レンタルDVD鑑賞日記その634。

鉄道員(ぽっぽや) [DVD]

鉄道員(ぽっぽや) [DVD]

 本来なら今日は午前十時の映画祭10-FINALを観に行く日でした。チケットも押さえてあったのですが、ギリギリで断念しました……若干、風邪の兆候があるうえ、外は雨で寒く、安易に出かけたらこじらせそうな予感がしたのです。まだ厚手の服の用意もしておらず、どんな服装をすればいいかも判断しかねたので、大人しく家にいて身体を休めることにしました。

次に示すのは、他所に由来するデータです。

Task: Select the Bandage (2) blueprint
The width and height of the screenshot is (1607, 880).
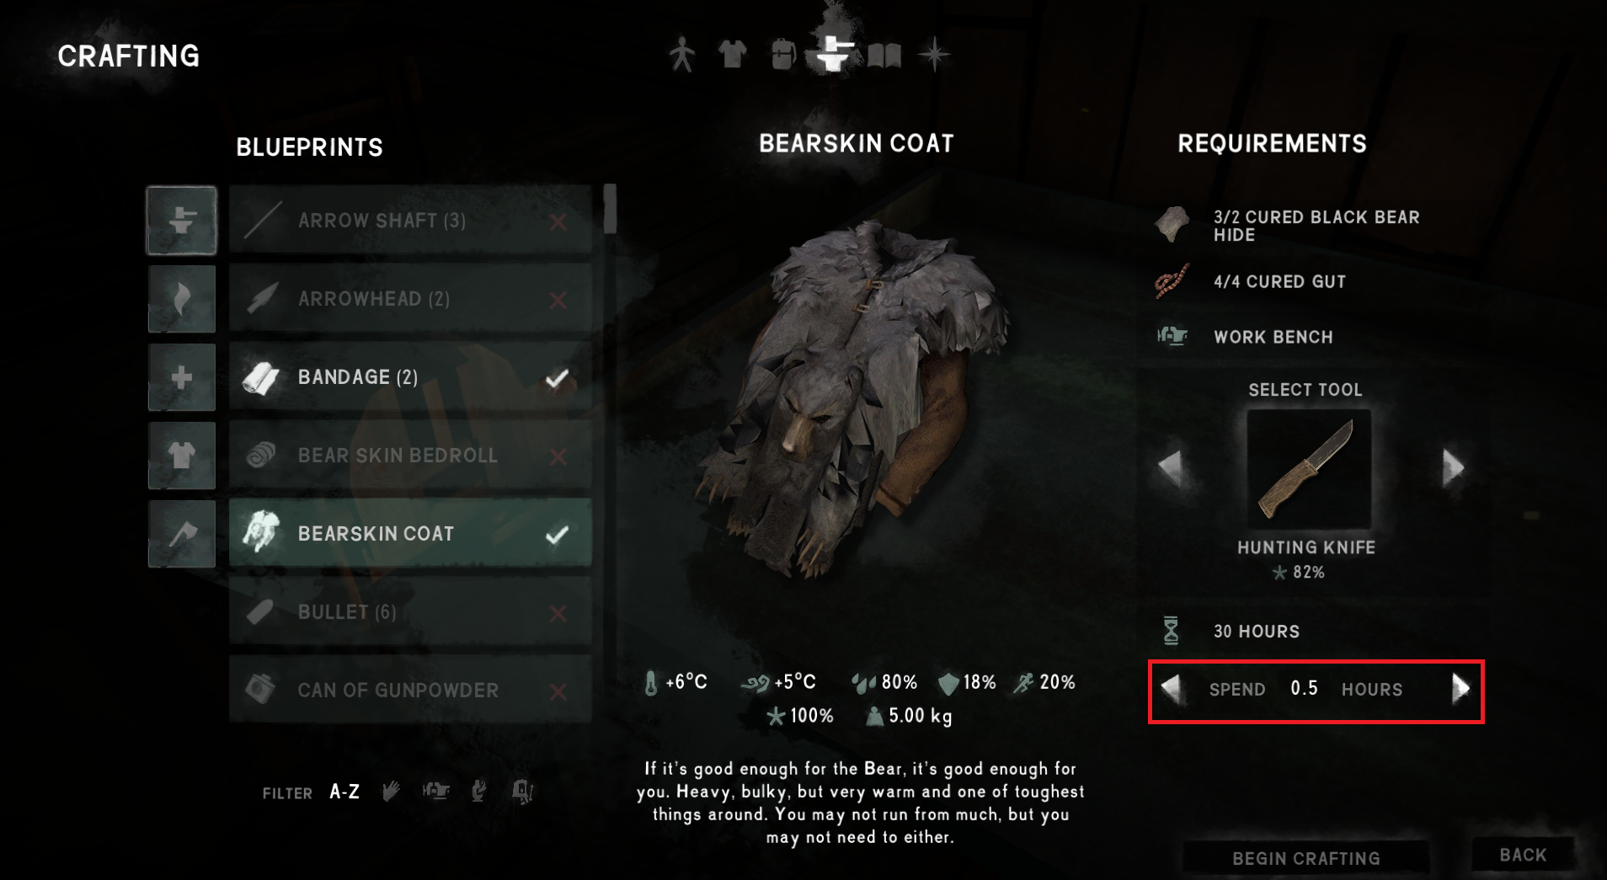Action: pos(410,377)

 しかし映画を観る気分にはなっていたので、代わりに借りたまましばらく手つかずだったDVDを鑑賞しました。作品は、浅田次郎の小説を先ごろ亡くなった降旗康男監督・木村大作撮影・高倉健主演という鉄板の布陣で映画化したドラマ、『鉄道員(ぽっぽや)』です。鉄道員ひと筋で生きてきた男に訪れた、最後のささやかな奇跡の物語。

 実はこれ、公開当時に映画館で観てます。そのときは映像の美しさと高倉健の凜とした佇まいが印象に残って、ほかの要素は付け足しのように感じていたのですが、これだけ映画を観たあとだと少し印象が違ってきた。

 基本的にシンプルな短篇を、堅実な手法で約2時間の尺に膨らませている。ぶっちゃけ、志村けんが絡むエピソードはまるっと外しても成立するんですが、あれがあることで駅のある町の歴史や、家族のいない主人公の孤独がより浮き彫りにされて、最後の幸福なファンタジーの情感が増している。

 撮影監督・木村大作らしい、自然の厳しさも克明に織り込んだ画面の美しさもあって、味わい深い映画。これに先んじる『駅 STATION』と通じるところも多いんですが、これはこれで、わざわざ高倉健を使って撮る価値はあった、と思います。